When were you traveling with Stevie?
Only during the last 2 years. Most of the amps would be left with me here, or shipped to me.
Let’s talk about what you did to his amps specifically, and did you advise Stevie regarding speakers?
I was building amps at that point already and taking little Princeton Reverbs and converting them into CD 100’s, which is the top of the line amp that I make now. 100W inside a little Princeton-size amp is basically how Randall Smith at Mesa Boogie got started, but that’s something I didn’t know at that point, I was just doing it naturally. I started dealing with ElectroVoice because I knew the sales manager, and I’d always been a good sales promoter. I got sick of dealing with the JBL’s because they used to blow so easily, and it just wasn’t funny anymore. I got sick of changing them out, and I never really liked the harshness of them. However, the first album, Texas Flood, was all VibroVerbs and JBL’s. By the way, the thing you wrote in Rene’s interview about Stevie never getting the last Dumble we bought is absolutely true.

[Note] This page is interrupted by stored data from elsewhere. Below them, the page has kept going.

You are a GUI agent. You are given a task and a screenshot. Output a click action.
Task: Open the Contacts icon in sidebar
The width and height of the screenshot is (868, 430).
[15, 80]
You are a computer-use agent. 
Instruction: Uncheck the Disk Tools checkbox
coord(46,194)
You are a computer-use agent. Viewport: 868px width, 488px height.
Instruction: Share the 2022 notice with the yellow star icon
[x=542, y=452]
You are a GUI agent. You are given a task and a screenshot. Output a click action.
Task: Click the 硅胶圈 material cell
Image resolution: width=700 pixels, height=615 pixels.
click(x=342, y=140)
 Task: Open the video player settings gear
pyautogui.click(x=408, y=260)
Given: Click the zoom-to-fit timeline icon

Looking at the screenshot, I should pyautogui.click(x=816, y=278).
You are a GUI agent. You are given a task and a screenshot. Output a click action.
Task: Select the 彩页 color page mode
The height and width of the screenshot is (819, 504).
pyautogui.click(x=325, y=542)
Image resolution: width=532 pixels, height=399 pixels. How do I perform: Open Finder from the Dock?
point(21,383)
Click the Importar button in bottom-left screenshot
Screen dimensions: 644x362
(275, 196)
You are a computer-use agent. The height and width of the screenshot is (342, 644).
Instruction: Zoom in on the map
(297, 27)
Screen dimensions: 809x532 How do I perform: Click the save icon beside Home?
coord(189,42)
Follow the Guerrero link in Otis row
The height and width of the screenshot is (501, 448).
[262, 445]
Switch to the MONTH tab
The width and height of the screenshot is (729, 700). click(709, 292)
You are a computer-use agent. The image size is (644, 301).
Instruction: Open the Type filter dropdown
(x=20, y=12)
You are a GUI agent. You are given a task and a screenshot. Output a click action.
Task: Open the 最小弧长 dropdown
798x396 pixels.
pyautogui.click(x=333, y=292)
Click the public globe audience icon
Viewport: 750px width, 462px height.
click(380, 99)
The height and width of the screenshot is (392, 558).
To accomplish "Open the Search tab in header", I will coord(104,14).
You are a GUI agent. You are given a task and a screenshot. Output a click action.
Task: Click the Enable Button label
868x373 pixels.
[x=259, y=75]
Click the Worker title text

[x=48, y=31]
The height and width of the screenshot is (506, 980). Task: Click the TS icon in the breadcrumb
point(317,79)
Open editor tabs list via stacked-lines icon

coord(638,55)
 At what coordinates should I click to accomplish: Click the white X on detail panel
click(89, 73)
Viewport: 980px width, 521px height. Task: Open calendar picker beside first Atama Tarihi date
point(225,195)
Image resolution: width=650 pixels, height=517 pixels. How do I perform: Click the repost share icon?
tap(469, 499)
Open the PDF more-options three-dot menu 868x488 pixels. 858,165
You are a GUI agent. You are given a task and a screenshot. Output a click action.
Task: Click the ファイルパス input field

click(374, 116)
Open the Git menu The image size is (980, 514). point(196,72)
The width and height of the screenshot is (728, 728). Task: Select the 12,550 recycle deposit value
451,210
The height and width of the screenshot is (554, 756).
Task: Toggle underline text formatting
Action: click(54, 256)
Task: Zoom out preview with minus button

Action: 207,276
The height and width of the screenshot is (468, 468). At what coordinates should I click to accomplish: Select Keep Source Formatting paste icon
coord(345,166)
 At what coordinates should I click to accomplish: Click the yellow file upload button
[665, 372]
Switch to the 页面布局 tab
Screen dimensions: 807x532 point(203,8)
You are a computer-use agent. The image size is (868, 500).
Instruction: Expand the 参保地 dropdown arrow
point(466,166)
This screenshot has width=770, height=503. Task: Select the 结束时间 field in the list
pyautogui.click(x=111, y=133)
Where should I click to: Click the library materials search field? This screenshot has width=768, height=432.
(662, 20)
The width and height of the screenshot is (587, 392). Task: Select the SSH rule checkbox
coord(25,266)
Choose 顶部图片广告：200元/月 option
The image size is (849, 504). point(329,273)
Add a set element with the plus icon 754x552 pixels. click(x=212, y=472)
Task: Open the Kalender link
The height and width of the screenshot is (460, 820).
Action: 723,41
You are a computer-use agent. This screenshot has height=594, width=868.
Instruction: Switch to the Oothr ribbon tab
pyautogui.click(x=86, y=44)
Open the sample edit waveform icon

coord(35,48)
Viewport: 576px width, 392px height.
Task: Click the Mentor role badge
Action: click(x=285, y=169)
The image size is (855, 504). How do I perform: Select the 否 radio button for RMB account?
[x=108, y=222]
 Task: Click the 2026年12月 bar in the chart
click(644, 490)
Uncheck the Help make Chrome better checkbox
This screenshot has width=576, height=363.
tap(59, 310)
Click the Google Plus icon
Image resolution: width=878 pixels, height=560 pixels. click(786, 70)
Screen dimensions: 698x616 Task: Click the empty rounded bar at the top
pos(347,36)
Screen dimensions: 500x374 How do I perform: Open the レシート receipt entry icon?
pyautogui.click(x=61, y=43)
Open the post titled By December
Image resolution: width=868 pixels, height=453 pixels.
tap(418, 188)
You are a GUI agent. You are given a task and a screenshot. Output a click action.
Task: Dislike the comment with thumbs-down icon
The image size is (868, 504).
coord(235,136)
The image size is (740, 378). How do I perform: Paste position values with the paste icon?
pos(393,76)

Back to amps…if you polled most of the amp bulletin boards for a “best amp” survey, Super Reverbs would come out on top. Stevie used them for a long time, didn’t he?
Stevie used to have Super Reverbs, but they somehow never sounded quite right to him – too much power, you know? He also used to be real superstitious about the number 6. He’d always set the controls on his amps on 6 – the treble on 6, the bass on 6, and I’d back off the knobs with a screwdriver so that when it said 6 it was really on 10 (laughs). You have to do these things.
Could Stevie really tell when his tubes were getting old by their sound?
He used to tell me that the tubes were getting tired and the transformers were getting soft. That’s just what I had to put up with.
Did you modify his amps?
Yes, quite a lot. I’d change the 68K input resistor to 100K so that we wouldn’t have so much input signal going into the tubes. The coupling capacitors would be changed to adjust the tone. I’d use a .047 or a .1 in place of a .042 cap. That’s where the tone is—in the preamp. At that time tubes were plentiful, and I used to love the Sylvania STR387 6L6’s and later on, Sylvania 415’s—they were a little bit taller than the 387’s. I preferred good old GE 12 AX7’s, and sometimes we’d use various JAN tubes, but I preferred the Sylvania 6L6’s and GE pre amp tubes over anything else. We never used tube rectifiers. We always replaced them, and I don’t recall a single amp that he used that we left with a tube rectifier. What happens with tube rectifier is, not only does it
get hot, but it’s right there is front of the power transformer, and it’s really susceptible to power supply spikes. When that happens, the tube will see it immediately. It’s a common complaint—“I turn on my amp and it sounds fine but by the end of the set it’s sounding really distorted.” That’s the rectifier, because they are just really inconsistent. We also changed the output transformers on the Super Reverbs to those from a Twin Reverb, and on Vibroverbs we used output transformers from a Bassman. I’m not such a stickler on matching impedance because Fenders are very tolerant amps. You can just about feed them anything.
Confirm why you were changing the output transformers?
To get the headroom that we needed. We had the same power, but the sound was much more pleasing to the ear, and they were less susceptible to blowing with the larger transformers. Stevie was pretty tough on amps, and you can imagine what would happen to those little output transformers when he’d pop those big strings so hard. It would send a hell of a spike through them. You have to realize that a Vibroverb is nothing but a Pro Reverb or a Vibrolux in most respects, so what do you expect out of a little amp like that anyway?
What about the Marshalls?
We always had a couple of Marshall heads around but they weren’t really the main thing—they were just around for those times when we needed a little more power.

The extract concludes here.